If Jesus were to be born today, he would be in a manger but under the rubble in Gaza. This is where he is as many among us prioritise pride, wealth, power, and weapons and justify and rationalise the killing of children. We are reminded that Jesus is at home with people who are marginalised, suffering, oppressed and displaced. Matthew ends his Gospel, with Jesus saying that what we do or fail to do for the least of our sisters and brothers, is done to him. Jesus walks with them. They are his. And as Simeon prophesied, this same Child will rise up from the midst of pain, destruction, darkness, and death to challenge Empires. This is the hope of Christmas.
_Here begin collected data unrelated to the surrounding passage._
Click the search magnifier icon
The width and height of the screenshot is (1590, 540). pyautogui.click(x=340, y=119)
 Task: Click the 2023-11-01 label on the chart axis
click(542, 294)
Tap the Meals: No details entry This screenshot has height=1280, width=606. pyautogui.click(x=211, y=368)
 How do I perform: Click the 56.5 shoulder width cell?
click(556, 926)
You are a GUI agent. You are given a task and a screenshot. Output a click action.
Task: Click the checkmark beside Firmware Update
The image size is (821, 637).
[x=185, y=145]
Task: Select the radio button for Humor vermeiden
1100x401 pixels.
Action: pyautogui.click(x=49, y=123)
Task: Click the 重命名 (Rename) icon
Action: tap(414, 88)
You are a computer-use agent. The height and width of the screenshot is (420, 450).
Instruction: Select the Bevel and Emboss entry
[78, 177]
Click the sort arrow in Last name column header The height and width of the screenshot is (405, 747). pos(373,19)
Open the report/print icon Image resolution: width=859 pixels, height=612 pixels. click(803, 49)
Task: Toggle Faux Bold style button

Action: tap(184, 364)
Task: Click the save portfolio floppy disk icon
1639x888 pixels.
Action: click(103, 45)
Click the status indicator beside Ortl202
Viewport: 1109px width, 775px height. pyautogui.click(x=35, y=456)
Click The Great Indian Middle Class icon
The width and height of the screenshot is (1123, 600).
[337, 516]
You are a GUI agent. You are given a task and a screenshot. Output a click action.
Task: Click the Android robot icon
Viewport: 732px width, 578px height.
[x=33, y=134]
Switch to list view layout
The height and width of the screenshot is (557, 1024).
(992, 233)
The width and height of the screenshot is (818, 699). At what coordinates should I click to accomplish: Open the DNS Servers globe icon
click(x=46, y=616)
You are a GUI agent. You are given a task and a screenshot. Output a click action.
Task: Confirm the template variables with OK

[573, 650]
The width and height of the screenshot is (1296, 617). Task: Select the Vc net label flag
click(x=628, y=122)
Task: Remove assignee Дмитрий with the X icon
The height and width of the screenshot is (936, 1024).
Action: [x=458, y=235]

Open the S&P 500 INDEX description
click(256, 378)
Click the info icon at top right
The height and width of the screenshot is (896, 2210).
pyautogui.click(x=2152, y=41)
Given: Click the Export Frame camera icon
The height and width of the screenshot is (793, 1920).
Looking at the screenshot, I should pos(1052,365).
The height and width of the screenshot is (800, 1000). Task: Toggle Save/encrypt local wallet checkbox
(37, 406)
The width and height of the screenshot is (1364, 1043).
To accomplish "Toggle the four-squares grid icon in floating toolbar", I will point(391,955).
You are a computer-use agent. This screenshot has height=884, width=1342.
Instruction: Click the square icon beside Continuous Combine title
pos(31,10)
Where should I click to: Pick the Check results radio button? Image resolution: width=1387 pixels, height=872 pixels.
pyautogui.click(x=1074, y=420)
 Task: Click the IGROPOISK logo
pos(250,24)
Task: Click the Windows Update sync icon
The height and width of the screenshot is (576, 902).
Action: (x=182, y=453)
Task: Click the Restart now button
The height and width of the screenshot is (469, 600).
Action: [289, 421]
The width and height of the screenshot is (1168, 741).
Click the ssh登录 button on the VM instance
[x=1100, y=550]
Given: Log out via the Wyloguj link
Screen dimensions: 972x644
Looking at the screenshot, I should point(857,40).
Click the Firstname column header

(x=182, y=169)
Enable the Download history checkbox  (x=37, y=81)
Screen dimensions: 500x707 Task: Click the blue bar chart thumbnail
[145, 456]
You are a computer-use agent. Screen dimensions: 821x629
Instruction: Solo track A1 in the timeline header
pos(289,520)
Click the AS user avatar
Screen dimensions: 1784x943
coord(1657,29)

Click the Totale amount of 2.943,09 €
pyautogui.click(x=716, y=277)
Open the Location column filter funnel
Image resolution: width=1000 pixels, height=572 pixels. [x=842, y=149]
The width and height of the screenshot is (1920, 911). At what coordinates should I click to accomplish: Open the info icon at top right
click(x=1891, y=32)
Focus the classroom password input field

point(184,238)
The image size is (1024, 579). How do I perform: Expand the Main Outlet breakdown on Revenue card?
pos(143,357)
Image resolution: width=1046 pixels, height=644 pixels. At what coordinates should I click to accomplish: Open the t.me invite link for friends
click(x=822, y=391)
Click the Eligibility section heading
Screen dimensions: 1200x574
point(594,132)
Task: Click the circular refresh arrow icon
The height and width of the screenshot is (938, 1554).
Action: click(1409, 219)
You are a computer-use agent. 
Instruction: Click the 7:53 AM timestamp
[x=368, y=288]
We are beckoned to move beyond what we think we know to allow something new stir within us as we look for the new on the horizon and make concrete choices along the way. We are called to expand our horizons and see ourselves as sisters and brothers within our Common Home. Amidst darkness, we can see light where many people have not succumbed to apathy and refuse to continue being silent. We see this in the resilience of First Nations people around the world and the Palestinians throughout their history to the present. We are called to look for the love in the most insignificant places – to see traces of God’s presence everywhere – especially in overlooked people - and places like piles of rubble. May we find ways towards a developing ‘politics of peace’ – new ways of relating - and seeking alternatives to the ‘politics of violence’ that leads to destruction, inhumanity and neglect. We can show that a renewed life – a new normal - is possible for the most marginalised among us. It means working with those who prioritise justice and respond to the cries of the poor and being living witnesses of God’s presence in a broken world. By refusing to be silent, we can reveal new and radical alternatives that offer new and creative ways of being together.


It takes courage to exist in a hard world with difficult circumstances and difficult people. It means being willing to take risks; being willing to make one’s voice heard; being willing to stand apart from the herd; and being aware of oneself and the other, even if it means being called unreal or naïve. Jesus was not crucified for his beliefs but for what he represented in the world – a challenge to power and empire and what these represent. Jesus implored people to believe a certain way but to live differently. The coming of the Magi upsets the political equilibrium. It called into question the rule of an insecure king whose anxiety, fear, paranoia, and sense of threat to his power which led to the killing of innocent children which continues. The politics of domination and of costly resistance that resulted in Jesus’ death is being repeated. When the Magi left the child, their ways of thinking were shaken up and their priorities challenged. As we look at the genocide occurring in Gaza, will we allow ourselves to collude with the power-hungry, vengeful, and fearful Herod or Netanyahu or follow the God revealed in this child? Will we take another way beyond the familiar and safe? Will we expand our horizons and boundaries of concern towards people that God chooses to make a home amongst – ‘the least among us?’ God’s presence is found in engaging compassionately and sharing with others and protecting and defending the least. We cannot be content with our ‘faith’ if it does not touch suffering people and ‘the least’ among us. We cannot be content when our political and religious leaders are silent or collude with the rich and powerful and make life miserable for the poor.



We have choices. We can choose to do things differently – to be ‘about the things of God’ - the things close to God’s heart. As we begin another year, God is waiting to encounter us anew, somewhere beyond our expectations - bigger than any ritual or tradition. Epiphany is any time when God appears in surprising places and pushes against our constructed realities. It may surprise us in the places and people where we might meet God. It may also surprise God when we courageously show up in places and situations and be with people because we have taken another road.